A farmer would never walk the fields pulling up small sprouts only to confirm the roots are in fact growing. No, the farmer makes sure the future crops get water and time so they may be harvested when ready. Investors could increase their real life returns by taking a similar approach as opposed to timing or trading their way to more. Selling early and often will not build and sustain the wealth necessary to generate your future retirement income. How can one become more patient with what they own and stay the course with their current investment selection?
I believe this starts with having a purpose and plan for your investments before a dollar leaves your account to be invested. Investing without purpose puts the emphasis on outcomes. When you don’t have a job description for your investments the default setting becomes more is better. That’s unfortunate, as time is one of the best kept secrets successful investors recognize and embrace in growing their wealth.
Consider this, Warren Buffett, one of the most successful investors of our time has a net worth approaching $85 billion. Did you know that 96% of his net worth arrived after his 65th birthday? That’s over $81 billion of wealth created in the past 25 years! Currently age 90 and going strong, he continues to search for investments while remaining patient and optimistic on tomorrow.
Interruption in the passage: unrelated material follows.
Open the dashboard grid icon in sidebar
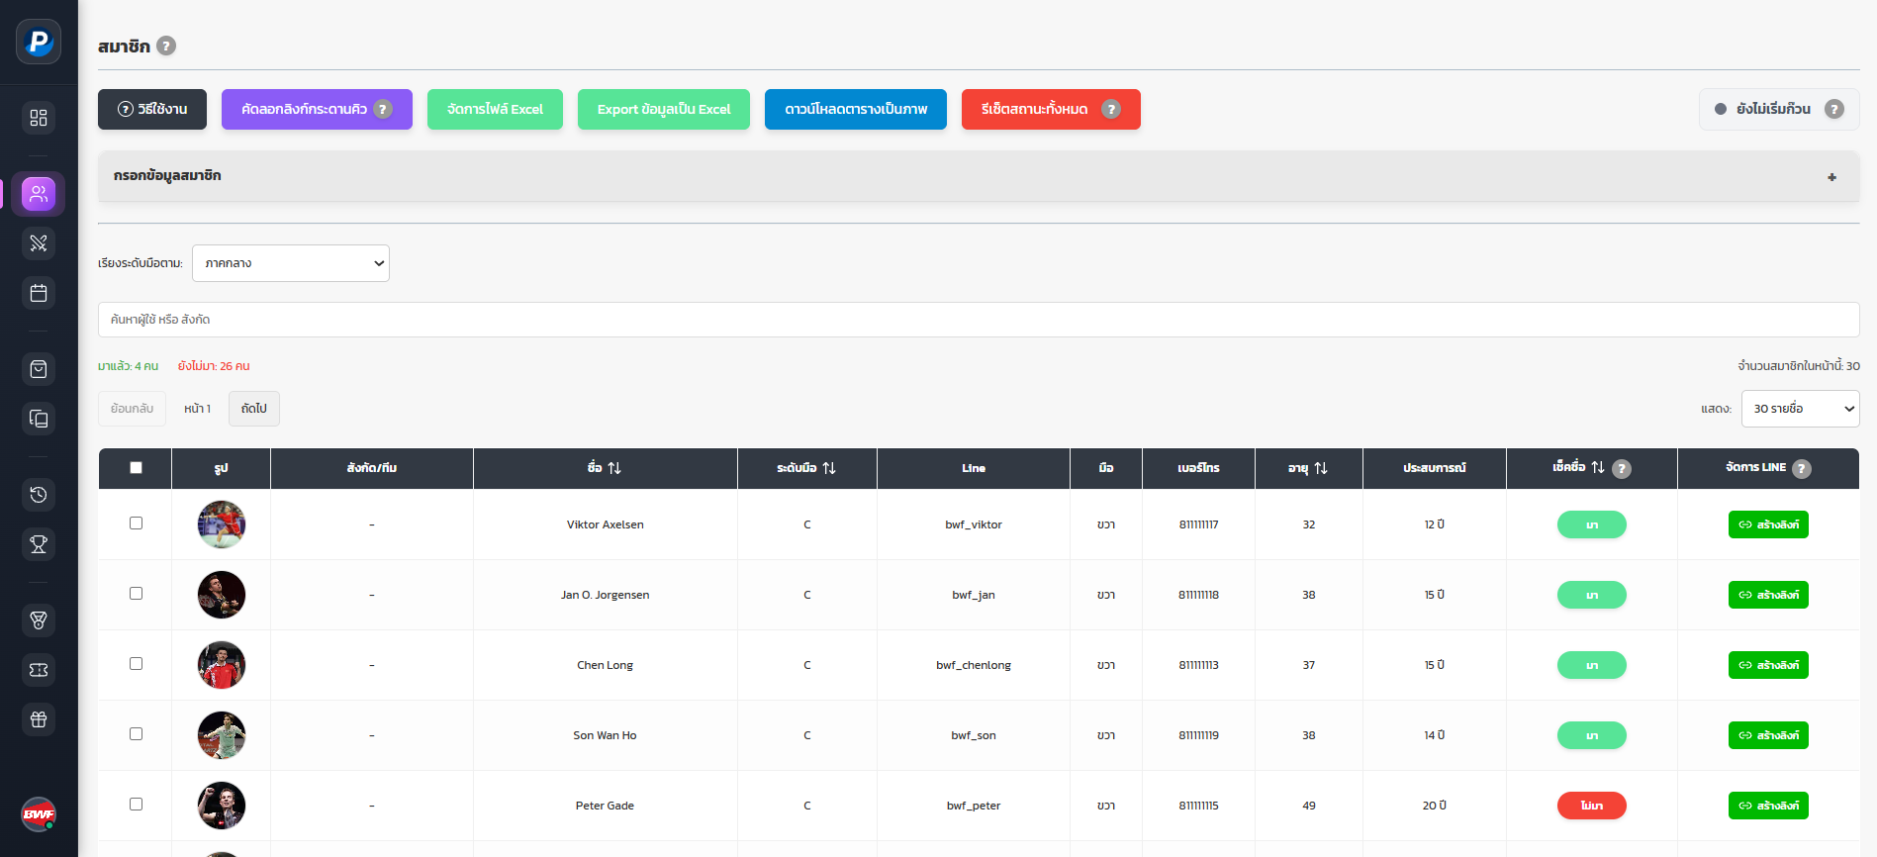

I’m not a genius, but this approach of utilizing time appeals to me in its simplicity. It’s important to recognize the enormous gap between simplicity and ease of execution. Rarely does sitting still feel good when markets are contracting or expanding to new highs (now). Sit still by yourself may be near impossible, that’s ok and why we’re here.
Having a financial professional to coach you through market ups and downs makes a lot of sense (clearly, I’m biased but hear me out). Having a voice of reason to keep you focused on the long term and your unique plan is the key value proposition in a relationship together. Your plan should be detailed and built on the foundation of what you want. Short term goals, long term goals, super stretch goals, they all matter and all add up. Equally important is spending what you have along the way in ways that make you happy. A thoughtful and diligent planner will ask you questions so you may get really clear on goals and prioritize them based on time and current consumption. Only after you have transparency on what you want, and the time associated with these goals should you proceed to invest what you have. Many have this process backwards or believe outcomes are of the utmost importance, there not.
Here’s a 3-step process that may assist you in gaining goal clarity.
- First, update your balance sheet including all that you own and owe.
- Second, next to each asset and liability provide a purpose and job description based on what you most want to accomplish. Consider timing and first use with cash and investments when completing this step.
- Third, direct the right monies to the right account via automation so that you are taking steps to get closer to what’s most important to you. Reflect on your progress periodically.
It’s important to remember that if your goals have not changed, it’s likely that your portfolio doesn’t need to change either. When you frame your financial house in this perspective, you apply process to your decisions and take advantage of what time offers in financial planning.